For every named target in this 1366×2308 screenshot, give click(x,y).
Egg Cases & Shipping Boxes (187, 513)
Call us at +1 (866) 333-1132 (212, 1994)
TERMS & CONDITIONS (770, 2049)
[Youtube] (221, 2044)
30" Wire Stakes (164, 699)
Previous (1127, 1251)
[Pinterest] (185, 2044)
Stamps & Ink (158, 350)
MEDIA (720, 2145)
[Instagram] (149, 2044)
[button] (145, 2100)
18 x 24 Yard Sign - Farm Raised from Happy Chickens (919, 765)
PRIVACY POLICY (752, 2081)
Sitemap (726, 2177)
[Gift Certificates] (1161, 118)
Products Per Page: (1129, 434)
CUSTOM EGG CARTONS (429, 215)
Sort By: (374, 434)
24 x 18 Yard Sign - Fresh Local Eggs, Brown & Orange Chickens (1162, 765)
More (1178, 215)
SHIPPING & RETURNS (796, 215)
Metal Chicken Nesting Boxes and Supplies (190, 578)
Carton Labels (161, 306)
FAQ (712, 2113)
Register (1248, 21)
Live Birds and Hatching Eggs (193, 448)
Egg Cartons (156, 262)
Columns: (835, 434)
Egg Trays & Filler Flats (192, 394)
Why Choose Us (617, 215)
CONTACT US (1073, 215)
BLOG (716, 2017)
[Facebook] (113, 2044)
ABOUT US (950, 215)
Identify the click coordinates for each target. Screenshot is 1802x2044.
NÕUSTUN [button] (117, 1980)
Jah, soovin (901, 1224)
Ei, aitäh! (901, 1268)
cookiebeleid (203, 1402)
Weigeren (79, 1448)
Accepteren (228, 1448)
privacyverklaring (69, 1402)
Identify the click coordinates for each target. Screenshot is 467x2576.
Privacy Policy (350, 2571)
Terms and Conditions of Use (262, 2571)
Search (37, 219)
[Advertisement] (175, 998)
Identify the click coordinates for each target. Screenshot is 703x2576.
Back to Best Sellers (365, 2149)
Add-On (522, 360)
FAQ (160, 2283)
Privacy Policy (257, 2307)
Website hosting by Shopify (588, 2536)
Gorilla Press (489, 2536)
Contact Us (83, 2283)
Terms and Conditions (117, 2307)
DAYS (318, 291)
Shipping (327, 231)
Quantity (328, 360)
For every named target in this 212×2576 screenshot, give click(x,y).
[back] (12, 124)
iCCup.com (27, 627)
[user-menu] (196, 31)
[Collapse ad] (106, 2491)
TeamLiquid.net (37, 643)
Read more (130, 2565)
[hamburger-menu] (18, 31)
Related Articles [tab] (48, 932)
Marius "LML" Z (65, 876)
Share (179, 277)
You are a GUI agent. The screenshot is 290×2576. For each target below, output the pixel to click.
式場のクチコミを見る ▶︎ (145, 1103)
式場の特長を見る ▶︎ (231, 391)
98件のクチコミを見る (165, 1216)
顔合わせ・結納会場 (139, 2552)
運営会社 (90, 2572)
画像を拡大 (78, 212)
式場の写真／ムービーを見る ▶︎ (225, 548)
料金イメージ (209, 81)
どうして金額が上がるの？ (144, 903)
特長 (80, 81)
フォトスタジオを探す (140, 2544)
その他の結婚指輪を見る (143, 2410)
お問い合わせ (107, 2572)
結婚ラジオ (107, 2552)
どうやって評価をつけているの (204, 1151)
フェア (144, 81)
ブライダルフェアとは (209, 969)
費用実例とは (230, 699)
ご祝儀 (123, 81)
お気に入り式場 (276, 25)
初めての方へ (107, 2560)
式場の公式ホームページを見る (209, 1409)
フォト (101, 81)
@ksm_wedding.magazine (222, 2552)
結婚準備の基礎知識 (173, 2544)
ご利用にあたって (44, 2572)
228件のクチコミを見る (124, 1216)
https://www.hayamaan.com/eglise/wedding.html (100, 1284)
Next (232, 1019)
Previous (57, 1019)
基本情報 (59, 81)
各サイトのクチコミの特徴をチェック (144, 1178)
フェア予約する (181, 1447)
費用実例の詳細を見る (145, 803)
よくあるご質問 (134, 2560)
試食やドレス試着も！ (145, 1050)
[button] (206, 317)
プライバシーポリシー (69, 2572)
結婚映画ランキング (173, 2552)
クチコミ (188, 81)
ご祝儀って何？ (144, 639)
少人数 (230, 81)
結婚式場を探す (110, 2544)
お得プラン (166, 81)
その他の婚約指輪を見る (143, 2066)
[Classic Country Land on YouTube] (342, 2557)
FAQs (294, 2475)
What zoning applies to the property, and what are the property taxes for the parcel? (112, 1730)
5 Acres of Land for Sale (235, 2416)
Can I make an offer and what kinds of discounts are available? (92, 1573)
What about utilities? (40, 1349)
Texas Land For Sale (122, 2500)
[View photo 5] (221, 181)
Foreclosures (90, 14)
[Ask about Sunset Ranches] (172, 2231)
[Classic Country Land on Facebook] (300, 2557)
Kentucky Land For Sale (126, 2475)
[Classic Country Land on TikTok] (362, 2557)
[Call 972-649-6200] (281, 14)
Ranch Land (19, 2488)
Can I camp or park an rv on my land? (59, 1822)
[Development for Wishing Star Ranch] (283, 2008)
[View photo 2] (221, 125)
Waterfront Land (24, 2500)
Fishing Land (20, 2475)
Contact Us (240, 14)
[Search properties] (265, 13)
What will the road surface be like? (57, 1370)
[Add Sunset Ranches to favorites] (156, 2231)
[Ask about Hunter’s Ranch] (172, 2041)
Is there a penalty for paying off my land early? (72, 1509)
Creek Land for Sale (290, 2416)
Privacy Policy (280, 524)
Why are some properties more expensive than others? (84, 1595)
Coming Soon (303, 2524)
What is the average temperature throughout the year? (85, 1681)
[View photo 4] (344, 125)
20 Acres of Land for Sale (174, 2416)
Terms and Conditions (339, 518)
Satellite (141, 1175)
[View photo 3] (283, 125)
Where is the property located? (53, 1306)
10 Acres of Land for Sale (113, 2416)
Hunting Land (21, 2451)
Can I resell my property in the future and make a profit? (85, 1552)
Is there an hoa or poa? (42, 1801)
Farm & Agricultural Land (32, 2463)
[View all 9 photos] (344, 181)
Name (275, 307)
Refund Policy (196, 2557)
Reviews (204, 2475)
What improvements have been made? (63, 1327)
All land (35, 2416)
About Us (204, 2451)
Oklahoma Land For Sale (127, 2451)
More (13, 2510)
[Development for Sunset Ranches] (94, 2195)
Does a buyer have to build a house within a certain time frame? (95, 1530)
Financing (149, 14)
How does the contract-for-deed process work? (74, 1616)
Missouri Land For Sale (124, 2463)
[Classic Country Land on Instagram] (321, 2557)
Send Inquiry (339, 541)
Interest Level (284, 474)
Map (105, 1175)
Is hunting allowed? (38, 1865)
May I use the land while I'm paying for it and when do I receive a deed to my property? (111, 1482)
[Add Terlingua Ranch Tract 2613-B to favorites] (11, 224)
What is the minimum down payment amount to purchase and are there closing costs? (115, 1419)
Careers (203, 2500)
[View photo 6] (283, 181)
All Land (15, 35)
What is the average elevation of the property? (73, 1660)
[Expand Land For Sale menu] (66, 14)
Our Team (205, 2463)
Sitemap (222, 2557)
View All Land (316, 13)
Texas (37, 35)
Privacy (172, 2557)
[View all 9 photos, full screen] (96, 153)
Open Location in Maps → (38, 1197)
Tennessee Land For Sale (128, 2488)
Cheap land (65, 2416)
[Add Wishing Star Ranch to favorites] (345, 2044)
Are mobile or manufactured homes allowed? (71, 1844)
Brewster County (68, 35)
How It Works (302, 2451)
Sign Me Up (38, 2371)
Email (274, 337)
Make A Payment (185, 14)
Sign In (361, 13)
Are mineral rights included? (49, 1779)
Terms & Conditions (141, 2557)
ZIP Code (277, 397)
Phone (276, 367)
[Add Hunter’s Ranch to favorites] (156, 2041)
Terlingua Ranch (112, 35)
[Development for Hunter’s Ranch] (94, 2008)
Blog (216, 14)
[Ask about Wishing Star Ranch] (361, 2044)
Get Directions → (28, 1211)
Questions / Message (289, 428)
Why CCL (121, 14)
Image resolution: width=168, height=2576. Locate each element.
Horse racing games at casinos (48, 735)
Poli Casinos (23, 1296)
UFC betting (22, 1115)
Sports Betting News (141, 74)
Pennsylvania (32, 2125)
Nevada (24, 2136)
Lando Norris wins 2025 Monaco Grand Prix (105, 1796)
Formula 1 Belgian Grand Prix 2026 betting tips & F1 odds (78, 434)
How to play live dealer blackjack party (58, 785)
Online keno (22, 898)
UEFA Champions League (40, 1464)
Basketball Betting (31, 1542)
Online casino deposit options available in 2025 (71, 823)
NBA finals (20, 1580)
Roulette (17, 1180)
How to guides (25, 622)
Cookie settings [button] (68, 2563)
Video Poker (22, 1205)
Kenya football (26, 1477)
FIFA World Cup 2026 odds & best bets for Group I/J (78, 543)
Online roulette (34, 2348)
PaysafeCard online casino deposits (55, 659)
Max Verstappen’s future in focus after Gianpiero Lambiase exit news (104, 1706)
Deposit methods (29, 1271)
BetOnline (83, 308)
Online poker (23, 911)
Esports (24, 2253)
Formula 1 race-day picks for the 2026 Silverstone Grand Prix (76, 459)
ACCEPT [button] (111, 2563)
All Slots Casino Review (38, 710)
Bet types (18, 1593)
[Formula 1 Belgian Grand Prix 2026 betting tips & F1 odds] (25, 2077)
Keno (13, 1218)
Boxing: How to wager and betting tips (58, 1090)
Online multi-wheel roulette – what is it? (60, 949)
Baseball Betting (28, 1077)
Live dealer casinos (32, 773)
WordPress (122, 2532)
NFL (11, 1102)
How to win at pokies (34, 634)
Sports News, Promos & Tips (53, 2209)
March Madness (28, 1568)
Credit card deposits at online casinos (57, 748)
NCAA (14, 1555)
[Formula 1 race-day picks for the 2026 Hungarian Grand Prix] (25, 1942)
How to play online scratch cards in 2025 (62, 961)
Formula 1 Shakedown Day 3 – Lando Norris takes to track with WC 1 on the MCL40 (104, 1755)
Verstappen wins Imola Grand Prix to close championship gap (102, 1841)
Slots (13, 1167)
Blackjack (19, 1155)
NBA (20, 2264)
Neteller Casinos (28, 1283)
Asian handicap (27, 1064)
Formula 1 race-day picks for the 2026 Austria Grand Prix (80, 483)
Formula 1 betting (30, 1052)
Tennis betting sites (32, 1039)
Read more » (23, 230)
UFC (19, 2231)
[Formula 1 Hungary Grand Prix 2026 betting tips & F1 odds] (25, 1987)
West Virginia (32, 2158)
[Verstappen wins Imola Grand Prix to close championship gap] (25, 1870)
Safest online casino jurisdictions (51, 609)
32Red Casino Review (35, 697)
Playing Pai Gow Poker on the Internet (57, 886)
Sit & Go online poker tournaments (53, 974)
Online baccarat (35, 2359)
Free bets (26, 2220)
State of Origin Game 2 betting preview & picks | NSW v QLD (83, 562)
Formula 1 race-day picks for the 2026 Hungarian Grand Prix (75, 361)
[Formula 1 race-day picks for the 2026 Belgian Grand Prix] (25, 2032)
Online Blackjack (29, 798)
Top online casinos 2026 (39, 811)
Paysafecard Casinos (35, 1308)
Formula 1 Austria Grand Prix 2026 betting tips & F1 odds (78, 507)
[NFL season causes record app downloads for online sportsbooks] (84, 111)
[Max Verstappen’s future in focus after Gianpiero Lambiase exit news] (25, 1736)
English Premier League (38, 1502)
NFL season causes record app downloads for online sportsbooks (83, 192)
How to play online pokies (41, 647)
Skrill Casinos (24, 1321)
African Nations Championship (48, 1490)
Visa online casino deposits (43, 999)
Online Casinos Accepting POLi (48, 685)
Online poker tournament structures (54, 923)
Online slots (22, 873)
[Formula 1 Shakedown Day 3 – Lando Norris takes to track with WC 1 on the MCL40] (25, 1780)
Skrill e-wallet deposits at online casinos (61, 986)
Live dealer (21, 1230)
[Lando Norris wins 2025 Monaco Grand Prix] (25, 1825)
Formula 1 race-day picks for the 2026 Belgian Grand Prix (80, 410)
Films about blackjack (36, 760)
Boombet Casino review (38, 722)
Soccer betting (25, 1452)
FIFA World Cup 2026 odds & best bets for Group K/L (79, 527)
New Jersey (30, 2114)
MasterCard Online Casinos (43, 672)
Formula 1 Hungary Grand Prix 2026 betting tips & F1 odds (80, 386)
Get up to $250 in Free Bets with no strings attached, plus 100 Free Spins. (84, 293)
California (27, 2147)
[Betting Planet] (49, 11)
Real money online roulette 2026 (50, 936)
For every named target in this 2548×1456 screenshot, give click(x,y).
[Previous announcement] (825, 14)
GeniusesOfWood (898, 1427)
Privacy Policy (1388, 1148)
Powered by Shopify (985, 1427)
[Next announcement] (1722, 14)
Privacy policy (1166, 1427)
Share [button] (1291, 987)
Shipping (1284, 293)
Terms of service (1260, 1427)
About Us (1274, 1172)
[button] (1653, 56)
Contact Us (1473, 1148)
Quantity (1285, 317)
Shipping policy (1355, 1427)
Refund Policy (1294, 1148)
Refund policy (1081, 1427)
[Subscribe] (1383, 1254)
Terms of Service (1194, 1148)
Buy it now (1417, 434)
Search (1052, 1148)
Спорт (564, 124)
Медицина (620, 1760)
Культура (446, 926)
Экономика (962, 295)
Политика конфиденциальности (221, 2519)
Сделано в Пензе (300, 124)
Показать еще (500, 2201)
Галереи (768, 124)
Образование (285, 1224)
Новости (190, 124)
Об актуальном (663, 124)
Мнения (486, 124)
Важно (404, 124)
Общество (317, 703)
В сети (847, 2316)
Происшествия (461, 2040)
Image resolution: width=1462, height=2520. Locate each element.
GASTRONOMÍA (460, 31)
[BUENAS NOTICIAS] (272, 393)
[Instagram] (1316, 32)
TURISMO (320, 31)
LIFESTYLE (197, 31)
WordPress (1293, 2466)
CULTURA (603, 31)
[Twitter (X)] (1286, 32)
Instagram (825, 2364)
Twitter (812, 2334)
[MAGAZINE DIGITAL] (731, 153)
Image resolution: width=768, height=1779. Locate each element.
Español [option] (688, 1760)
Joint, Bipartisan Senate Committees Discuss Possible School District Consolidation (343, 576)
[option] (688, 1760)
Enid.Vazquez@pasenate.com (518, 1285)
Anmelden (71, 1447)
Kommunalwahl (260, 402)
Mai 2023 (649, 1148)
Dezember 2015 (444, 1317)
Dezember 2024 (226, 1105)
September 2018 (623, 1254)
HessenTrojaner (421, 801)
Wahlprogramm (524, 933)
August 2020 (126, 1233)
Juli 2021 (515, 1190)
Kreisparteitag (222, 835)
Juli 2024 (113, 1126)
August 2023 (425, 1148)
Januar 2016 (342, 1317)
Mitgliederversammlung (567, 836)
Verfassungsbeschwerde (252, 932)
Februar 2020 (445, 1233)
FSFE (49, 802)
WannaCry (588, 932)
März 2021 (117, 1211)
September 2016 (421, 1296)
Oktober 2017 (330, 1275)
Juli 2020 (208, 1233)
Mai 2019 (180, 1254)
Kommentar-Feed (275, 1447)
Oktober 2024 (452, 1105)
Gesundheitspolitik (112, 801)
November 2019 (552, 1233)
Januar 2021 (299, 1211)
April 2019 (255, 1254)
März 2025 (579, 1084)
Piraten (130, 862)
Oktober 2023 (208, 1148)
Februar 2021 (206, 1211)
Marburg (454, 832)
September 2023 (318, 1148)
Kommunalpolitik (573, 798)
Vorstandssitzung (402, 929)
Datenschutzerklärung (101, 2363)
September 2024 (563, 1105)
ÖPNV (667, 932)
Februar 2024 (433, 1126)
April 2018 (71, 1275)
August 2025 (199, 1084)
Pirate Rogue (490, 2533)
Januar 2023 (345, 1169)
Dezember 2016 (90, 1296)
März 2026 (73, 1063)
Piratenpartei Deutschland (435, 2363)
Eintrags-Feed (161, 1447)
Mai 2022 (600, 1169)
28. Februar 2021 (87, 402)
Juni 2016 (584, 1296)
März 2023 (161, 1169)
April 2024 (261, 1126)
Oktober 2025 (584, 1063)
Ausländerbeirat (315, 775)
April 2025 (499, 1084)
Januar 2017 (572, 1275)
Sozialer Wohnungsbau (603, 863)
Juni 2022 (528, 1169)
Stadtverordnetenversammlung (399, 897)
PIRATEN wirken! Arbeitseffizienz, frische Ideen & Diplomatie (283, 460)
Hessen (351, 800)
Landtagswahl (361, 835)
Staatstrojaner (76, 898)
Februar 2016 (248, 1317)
########################################
## Task requirements
Return the entries above unchanged, starting at the first line and stopping after the line with "ABOUT US (950, 215)".

## Your solution
For every named target in this 1366×2308 screenshot, give click(x,y).
Egg Cases & Shipping Boxes (187, 513)
Call us at +1 (866) 333-1132 (212, 1994)
TERMS & CONDITIONS (770, 2049)
[Youtube] (221, 2044)
30" Wire Stakes (164, 699)
Previous (1127, 1251)
[Pinterest] (185, 2044)
Stamps & Ink (158, 350)
MEDIA (720, 2145)
[Instagram] (149, 2044)
[button] (145, 2100)
18 x 24 Yard Sign - Farm Raised from Happy Chickens (919, 765)
PRIVACY POLICY (752, 2081)
Sitemap (726, 2177)
[Gift Certificates] (1161, 118)
Products Per Page: (1129, 434)
CUSTOM EGG CARTONS (429, 215)
Sort By: (374, 434)
24 x 18 Yard Sign - Fresh Local Eggs, Brown & Orange Chickens (1162, 765)
More (1178, 215)
SHIPPING & RETURNS (796, 215)
Metal Chicken Nesting Boxes and Supplies (190, 578)
Carton Labels (161, 306)
FAQ (712, 2113)
Register (1248, 21)
Live Birds and Hatching Eggs (193, 448)
Egg Cartons (156, 262)
Columns: (835, 434)
Egg Trays & Filler Flats (192, 394)
Why Choose Us (617, 215)
CONTACT US (1073, 215)
BLOG (716, 2017)
[Facebook] (113, 2044)
ABOUT US (950, 215)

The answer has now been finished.